> **Supplied data**:
- Opening Delimiter -

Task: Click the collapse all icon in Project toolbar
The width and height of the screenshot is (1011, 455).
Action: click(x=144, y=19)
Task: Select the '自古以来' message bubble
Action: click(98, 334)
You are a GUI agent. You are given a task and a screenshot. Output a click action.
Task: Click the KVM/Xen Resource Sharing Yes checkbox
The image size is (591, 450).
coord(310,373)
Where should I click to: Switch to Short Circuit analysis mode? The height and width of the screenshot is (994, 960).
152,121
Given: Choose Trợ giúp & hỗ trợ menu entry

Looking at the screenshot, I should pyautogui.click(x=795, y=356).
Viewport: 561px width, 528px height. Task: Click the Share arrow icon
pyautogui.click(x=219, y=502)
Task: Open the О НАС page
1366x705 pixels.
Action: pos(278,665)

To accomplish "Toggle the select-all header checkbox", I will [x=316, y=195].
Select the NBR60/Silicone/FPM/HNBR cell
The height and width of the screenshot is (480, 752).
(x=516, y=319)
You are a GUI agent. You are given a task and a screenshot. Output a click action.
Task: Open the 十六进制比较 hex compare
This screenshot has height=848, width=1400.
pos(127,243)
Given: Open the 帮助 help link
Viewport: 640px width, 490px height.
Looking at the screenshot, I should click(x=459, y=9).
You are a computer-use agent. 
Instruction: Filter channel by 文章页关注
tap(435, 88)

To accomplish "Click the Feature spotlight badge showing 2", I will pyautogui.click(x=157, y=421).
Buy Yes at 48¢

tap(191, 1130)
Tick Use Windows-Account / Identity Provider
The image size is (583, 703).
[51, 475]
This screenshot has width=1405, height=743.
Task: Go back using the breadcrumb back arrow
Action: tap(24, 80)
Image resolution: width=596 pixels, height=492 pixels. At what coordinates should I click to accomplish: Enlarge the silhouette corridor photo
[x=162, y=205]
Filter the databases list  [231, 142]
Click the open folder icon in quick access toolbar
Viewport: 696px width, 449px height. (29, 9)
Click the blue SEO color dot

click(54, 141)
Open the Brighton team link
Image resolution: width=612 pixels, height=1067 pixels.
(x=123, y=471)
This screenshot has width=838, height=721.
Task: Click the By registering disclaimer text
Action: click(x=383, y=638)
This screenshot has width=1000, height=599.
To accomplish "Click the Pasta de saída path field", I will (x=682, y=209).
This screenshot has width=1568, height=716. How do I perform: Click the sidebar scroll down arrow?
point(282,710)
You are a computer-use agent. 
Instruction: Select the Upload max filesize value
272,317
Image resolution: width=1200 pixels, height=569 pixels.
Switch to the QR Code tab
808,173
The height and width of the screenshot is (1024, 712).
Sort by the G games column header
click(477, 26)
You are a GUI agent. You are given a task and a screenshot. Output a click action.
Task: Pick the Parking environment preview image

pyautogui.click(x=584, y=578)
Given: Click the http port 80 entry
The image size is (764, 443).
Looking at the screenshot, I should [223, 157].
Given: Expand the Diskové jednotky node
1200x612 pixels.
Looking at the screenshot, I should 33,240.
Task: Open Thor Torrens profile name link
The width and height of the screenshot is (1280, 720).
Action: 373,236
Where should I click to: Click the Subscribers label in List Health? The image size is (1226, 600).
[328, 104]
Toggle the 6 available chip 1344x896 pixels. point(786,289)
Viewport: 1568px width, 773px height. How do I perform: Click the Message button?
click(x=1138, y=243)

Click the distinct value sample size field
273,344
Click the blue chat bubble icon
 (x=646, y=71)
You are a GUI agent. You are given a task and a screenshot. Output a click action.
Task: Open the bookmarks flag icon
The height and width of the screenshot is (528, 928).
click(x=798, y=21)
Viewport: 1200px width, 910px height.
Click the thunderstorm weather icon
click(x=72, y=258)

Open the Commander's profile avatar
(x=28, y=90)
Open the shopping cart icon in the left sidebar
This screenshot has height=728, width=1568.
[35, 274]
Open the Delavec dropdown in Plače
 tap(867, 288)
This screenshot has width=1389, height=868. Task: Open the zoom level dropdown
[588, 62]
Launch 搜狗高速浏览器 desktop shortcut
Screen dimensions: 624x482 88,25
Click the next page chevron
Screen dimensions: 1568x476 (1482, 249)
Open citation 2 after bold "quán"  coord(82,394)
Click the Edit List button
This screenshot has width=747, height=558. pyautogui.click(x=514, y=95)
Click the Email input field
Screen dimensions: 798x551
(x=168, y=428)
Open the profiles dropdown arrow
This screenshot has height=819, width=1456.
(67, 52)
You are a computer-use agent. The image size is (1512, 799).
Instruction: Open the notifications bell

- Closing Delimiter -

> **Problem to solve**:
Every line in the data that holds the string "link" should be returned.

> **Solution to this problem**:
Given: Open the 帮助 help link
Open the Brighton team link
Task: Open Thor Torrens profile name link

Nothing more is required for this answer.